Exactly as written, retype the lines that run from the line holding "How do I perform: Click" through the end of the records below. Do not include pictures.

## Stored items
•••

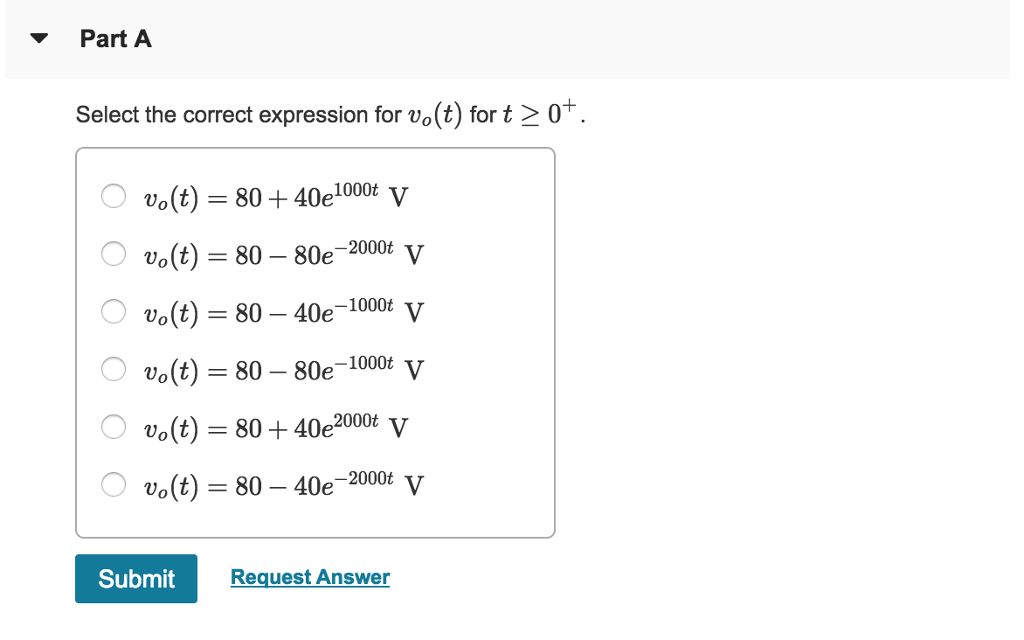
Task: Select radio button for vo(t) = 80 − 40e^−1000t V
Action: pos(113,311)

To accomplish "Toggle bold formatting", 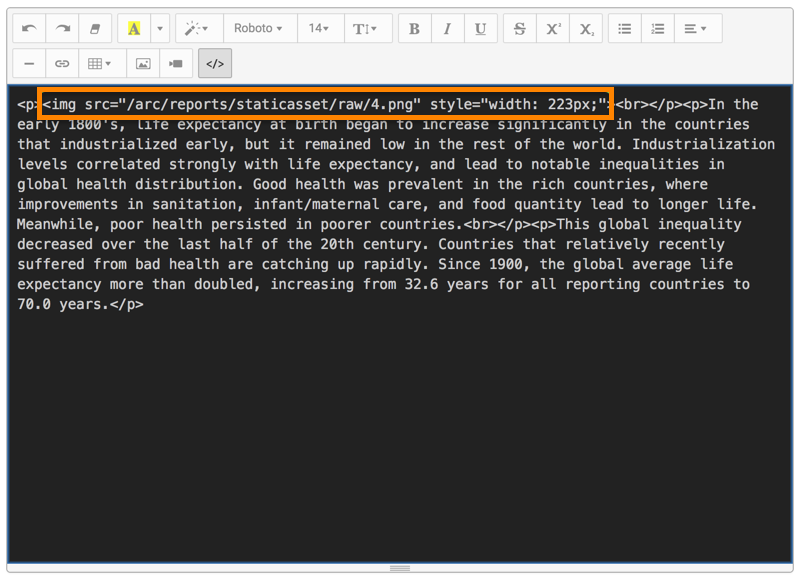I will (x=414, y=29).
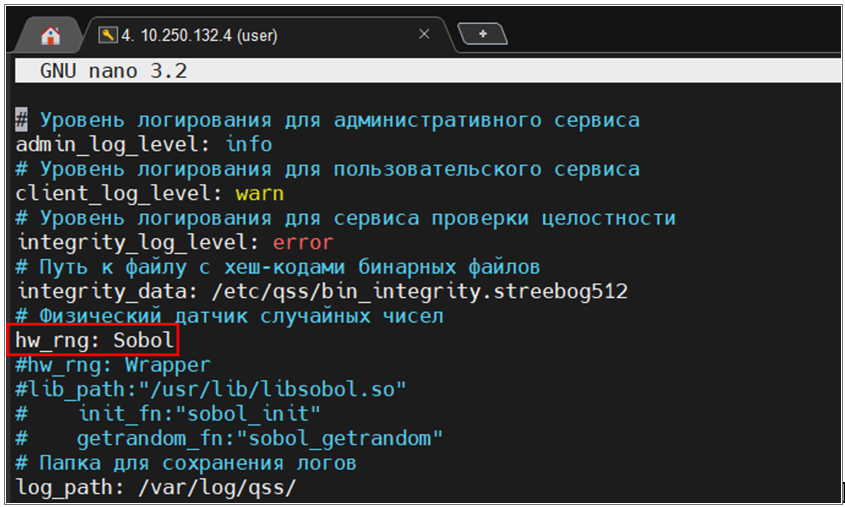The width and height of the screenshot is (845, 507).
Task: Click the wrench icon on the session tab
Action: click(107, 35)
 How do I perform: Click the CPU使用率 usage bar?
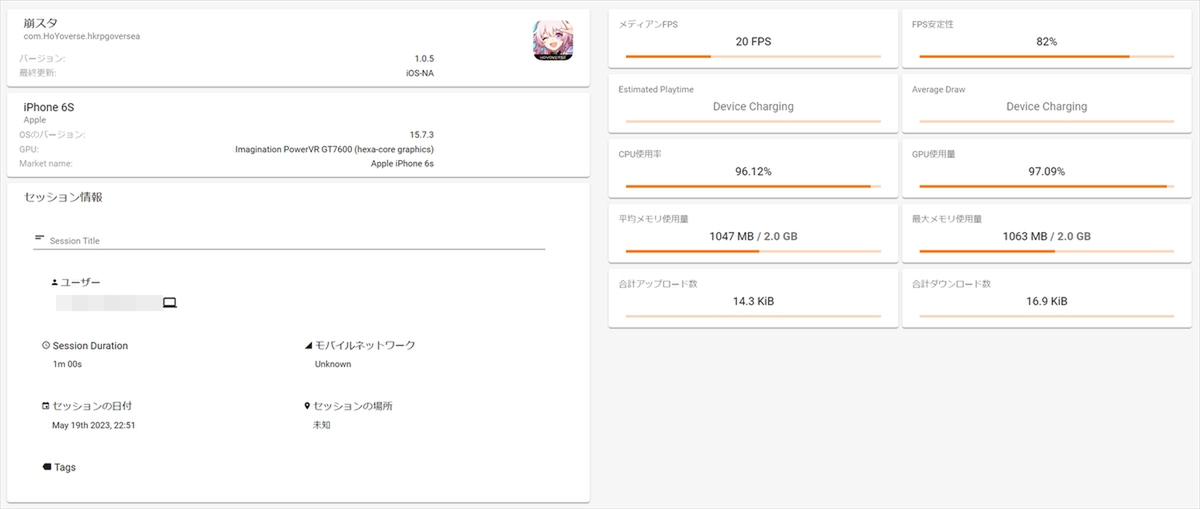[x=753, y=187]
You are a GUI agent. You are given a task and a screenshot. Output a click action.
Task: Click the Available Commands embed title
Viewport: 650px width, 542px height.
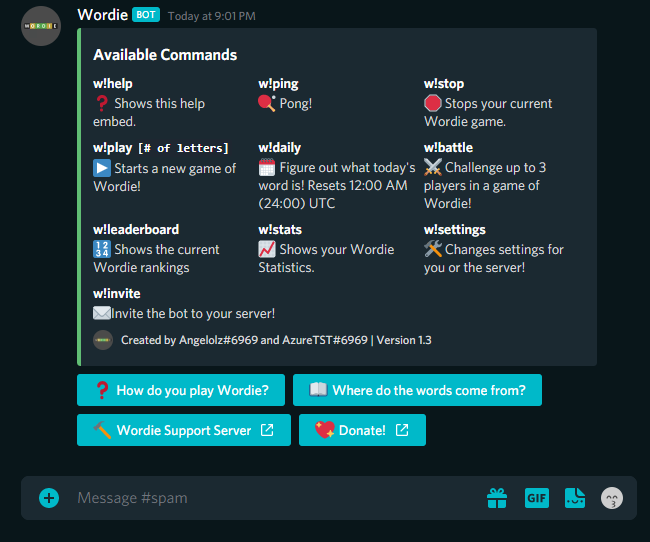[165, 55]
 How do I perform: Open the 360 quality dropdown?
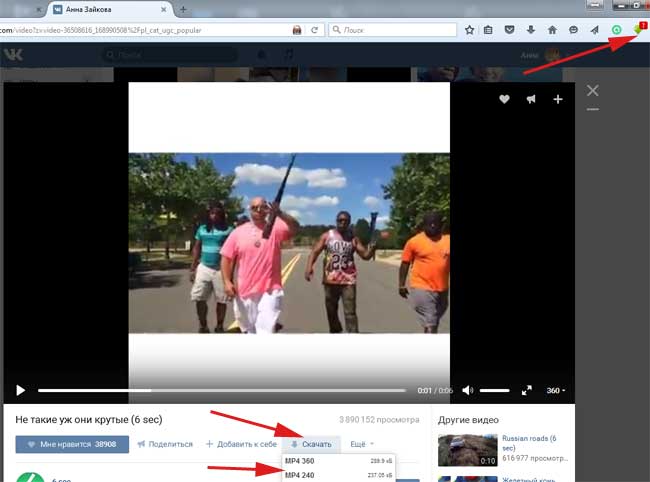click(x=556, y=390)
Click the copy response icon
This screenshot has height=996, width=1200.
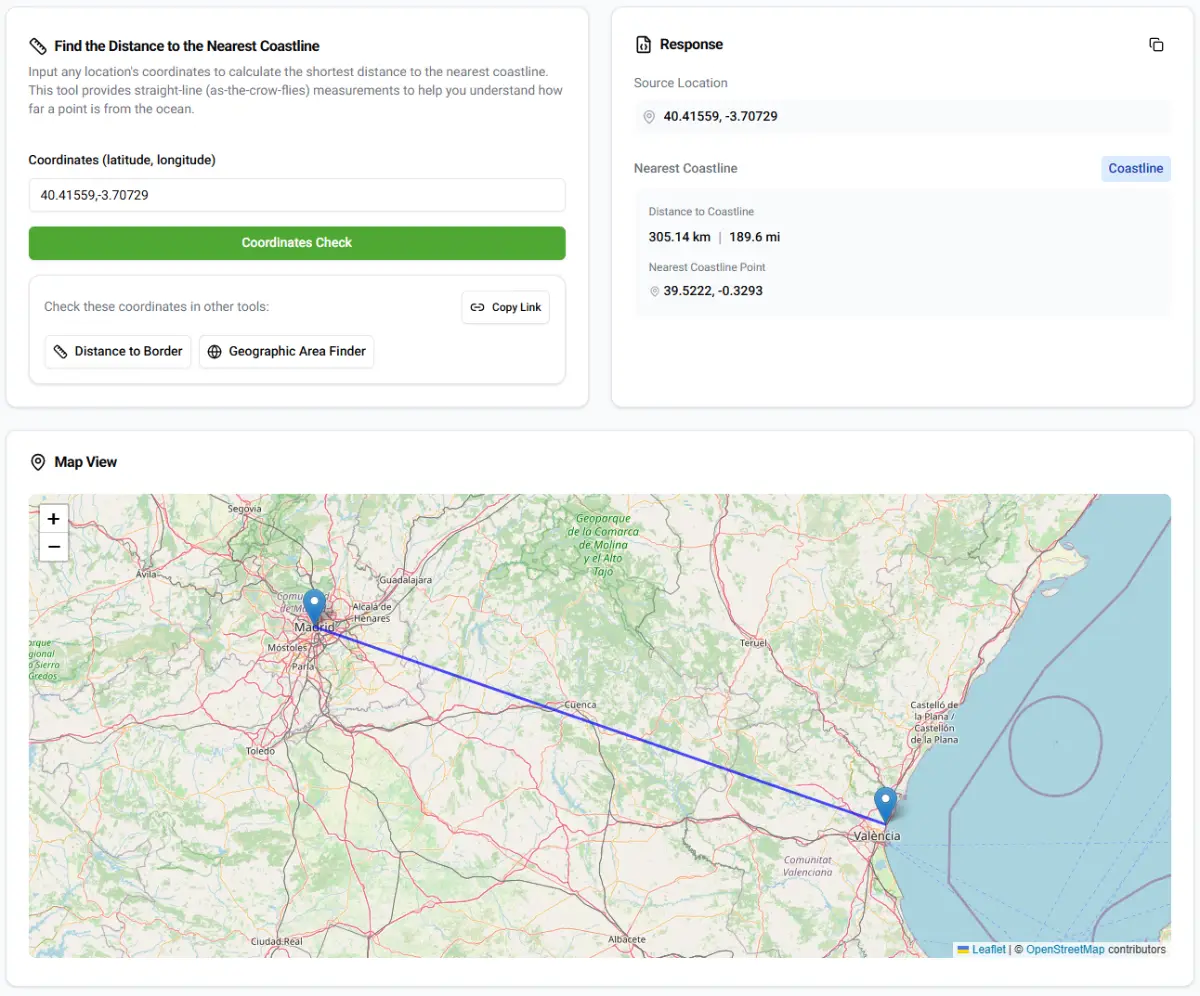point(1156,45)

•••

## Answer for this exercise
 How do I perform: Click the CPU使用率 usage bar?
[x=753, y=187]
You are a GUI agent. You are given a task and a screenshot. Output a click action.
Task: Click the Available Commands embed title
Viewport: 650px width, 542px height.
[165, 55]
 How do I perform: Open the 360 quality dropdown?
click(x=556, y=390)
Click the copy response icon
This screenshot has height=996, width=1200.
point(1156,45)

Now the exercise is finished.